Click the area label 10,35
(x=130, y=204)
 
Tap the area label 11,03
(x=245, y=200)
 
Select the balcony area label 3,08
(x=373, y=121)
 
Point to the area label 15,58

**WRITTEN REQUEST:** Can you convert the data above into a Markdown table with the columns Row and Line, numbering each nonblank line and leaving out the blank ones?

**SOLUTION BELOW:**
| Row | Line |
|---|---|
| 1 | Click the area label 10,35 |
| 2 | (x=130, y=204) |
| 3 | Tap the area label 11,03 |
| 4 | (x=245, y=200) |
| 5 | Select the balcony area label 3,08 |
| 6 | (x=373, y=121) |
| 7 | Point to the area label 15,58 |